Prior to Pentecost it is recorded that the believers "continued steadfastly in prayer" (Acts 1:14) ;after Pentecost the young church "continued steadfastly. . . in prayers" (Acts 2:42); and when the rivers of blessing were flowing far and wide, and the work was so extensive that the apostles could no longer cope with it, we hear their solemn resolve, "We will continue steadfastly in prayer" (Acts 6:4). Let it be burned upon our hearts by the Spirit of God that this mighty movement that turned the world upside down was not only born out of prayer, but that it brought forth prayer, and was maintained by prayer. Such praying, costly but indispensable, has ever characterized the great revivals of the past.
How simple were the channels along which the rivers of that first outpouring flowed. The corporate life of the first church maintained by no methods or devices more complex than teaching, fellowship, breaking of bread, and prayers. These means were simple, but they were sufficient. When the Spirit of God is poured out again it will be seen that nothing more is needed. Other expedients are only called for when the power of the Spirit begins to wane. The local church is the only visible society that can adequately meet the varied needs of the believer, young or old. This is the design of God, though He raises up and uses other organizations when the local churches have failed. It is vital that the living stones quarried in times of revival shall not be left lying about, but shall be built into the house of God, and share the corporate life of the church. Therefore the form and condition of that local body are of great importance.
It is surely right that a soul converted in revival, when the Spirit was in complete sway, should be brought into a fellowship where, in the simplicity of apostolic church order, the Spirit continues to control and where there is scope and liberty for each member of the body to exercise his or her spiritual gifts to the blessing of all. How often the flames of revival have been extinguished by the very structure in which it broke out. After the first inrush of the Spirit, the doors and windows were shut by the iron hand of ecclesiasticism, formalism, and tradition; the flame was suffocated; the Spirit quenched.

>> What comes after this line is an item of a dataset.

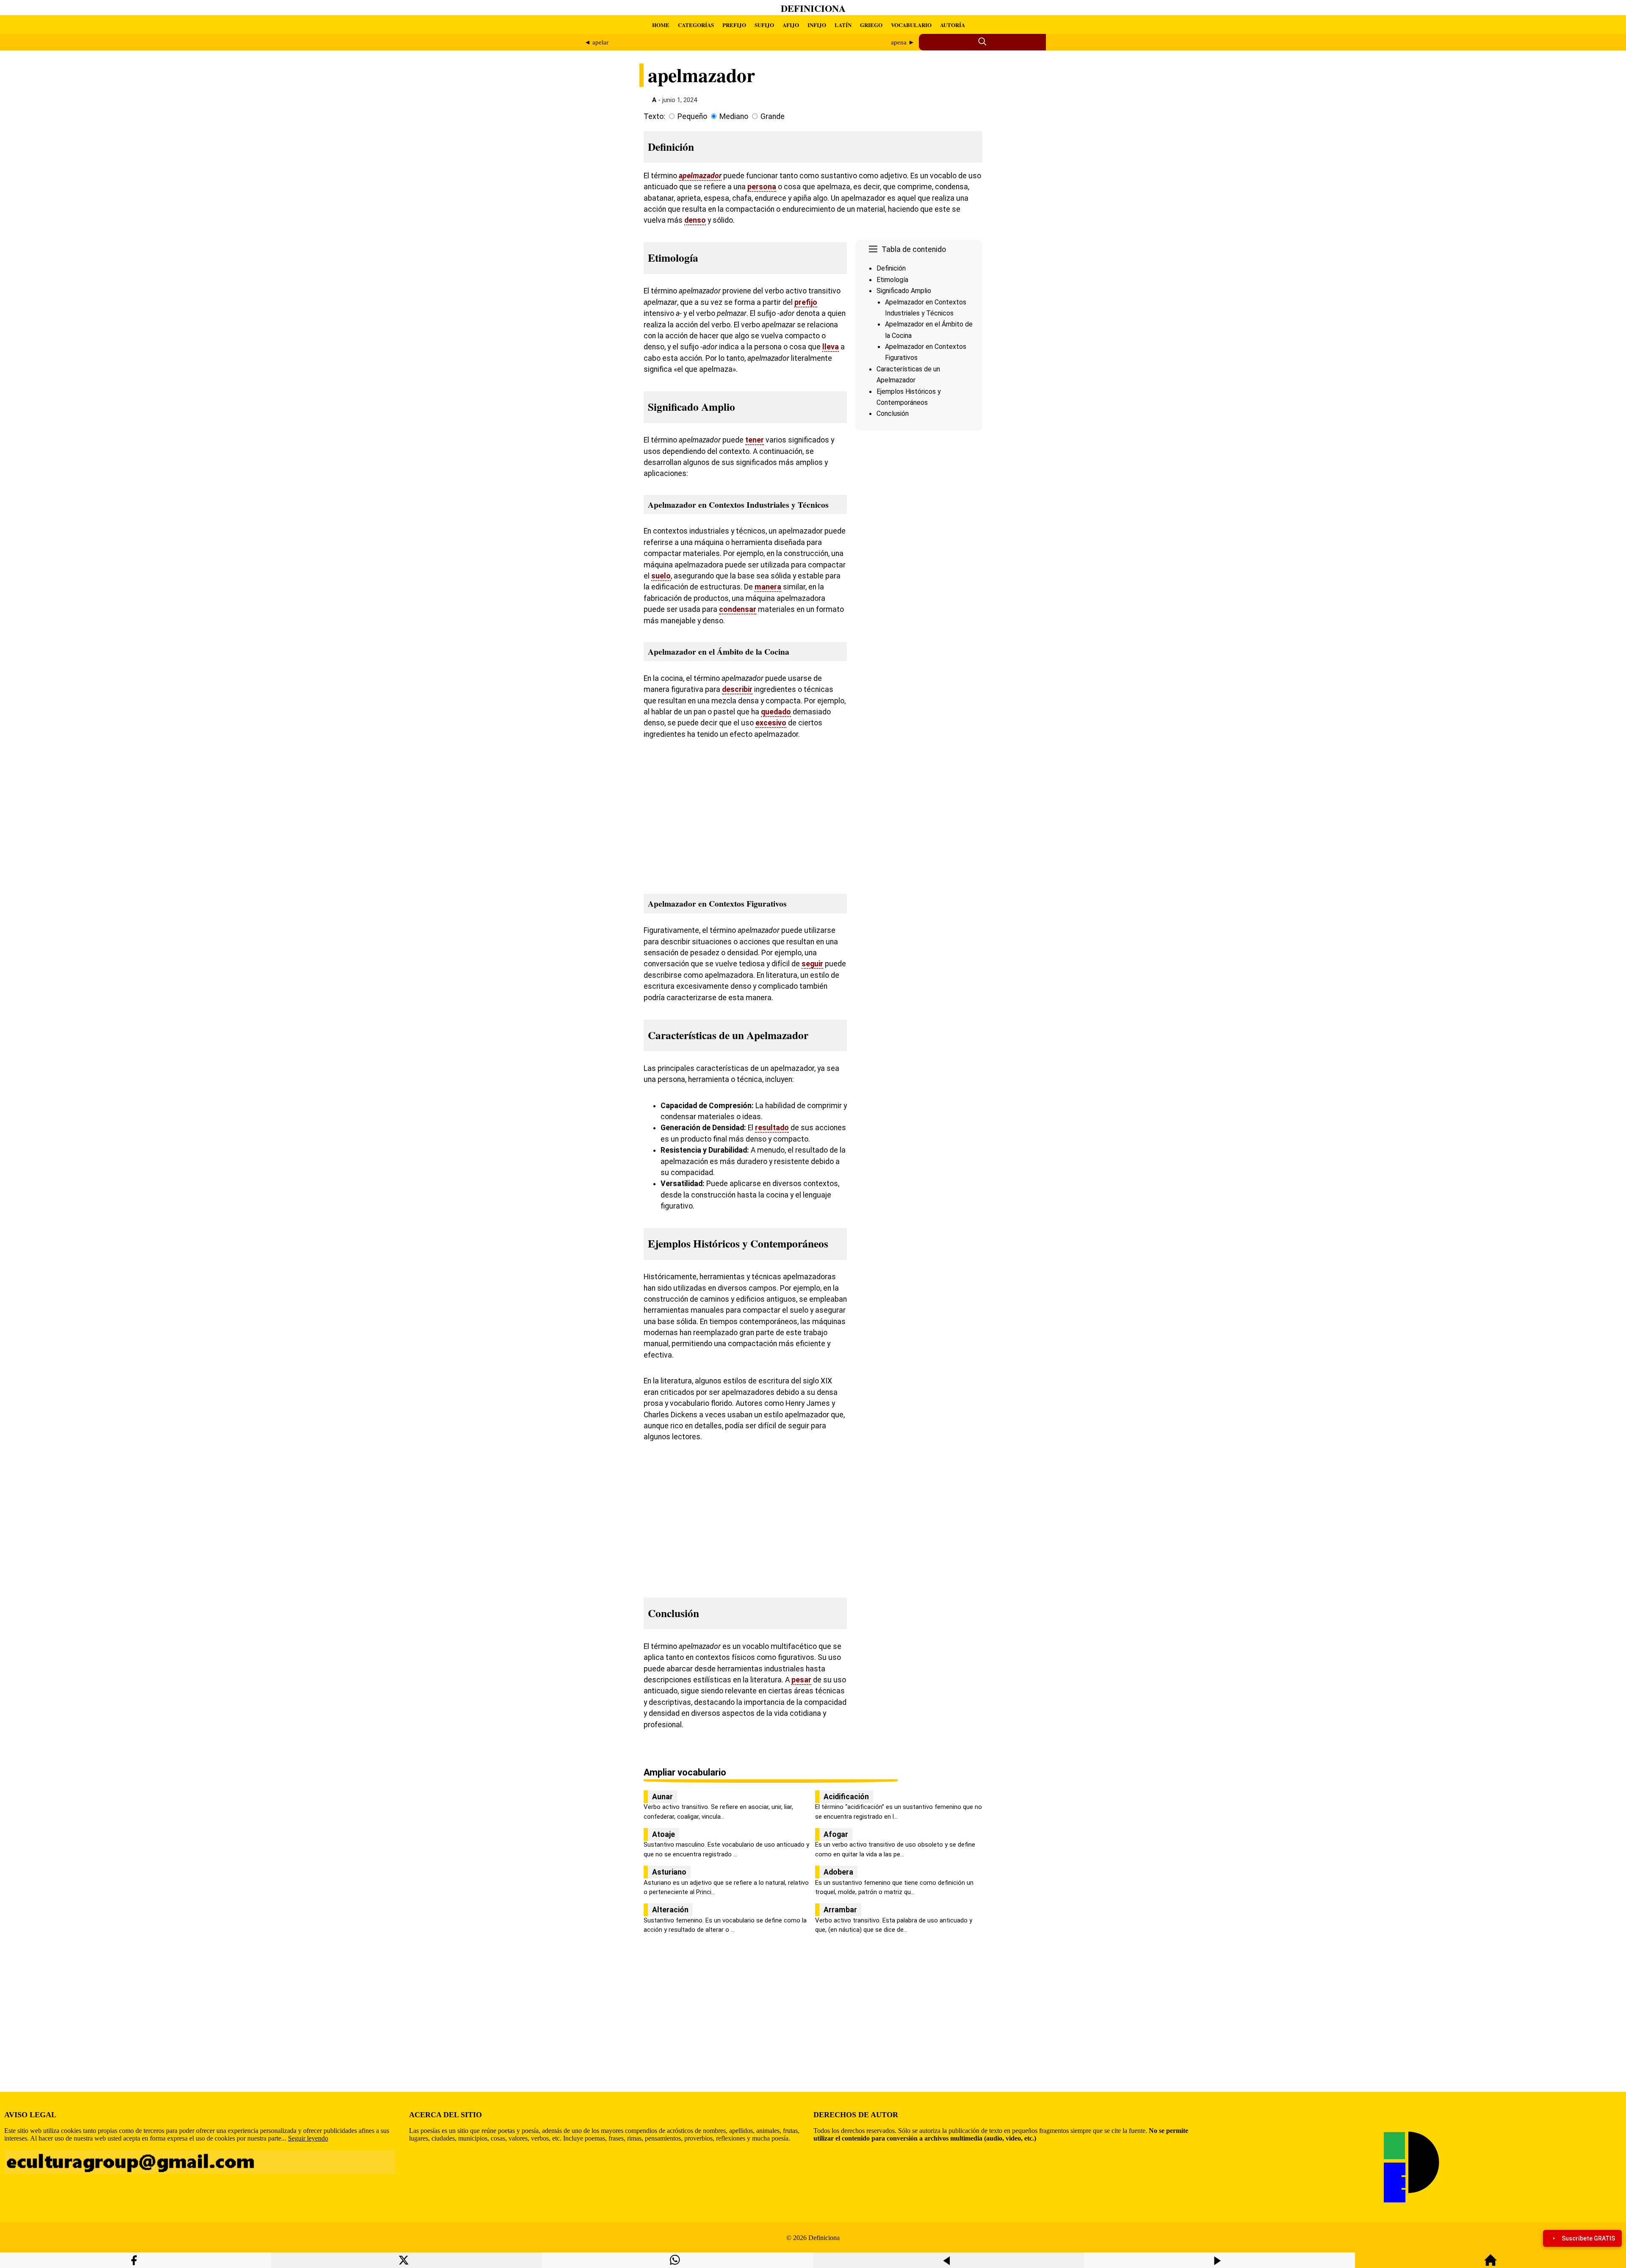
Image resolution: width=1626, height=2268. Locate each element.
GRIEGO (871, 25)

The outgoings of revival are a key to the continuance of the work. If factory wheels are arrested by some outside agency, either the motive power is also arrested and all movement ceases, or else the link that joins the power to the wheels is broken. In a mighty movement of the Spirit sometimes the link is snapped, and the revival movement is severed from the old machinery and linked to new that is fit to receive and use the fresh output of power. It is the old principle of new wine causing the old wine-skin to burst so that the wine is spilled (Matt. 9:17). New wine requires new wine-skins, and if the old are not prepared to be renewed and remodelled by the Spirit of God to meet the new situation, God has no alternative but to reject them.
A movement of the Spirit can only be contained by the organization of the Spirit, and that organization is characterized by simplicity. As we scan that distant horizon, and watch the sun rising over that first church as it moved forward in the power of the Spirit, we are compelled to exclaim with Cowper,
"Oh, how unlike the complex works of man
Heaven's easy, artless, unencumbered plan!
. . . . Majestic in its own simplicity.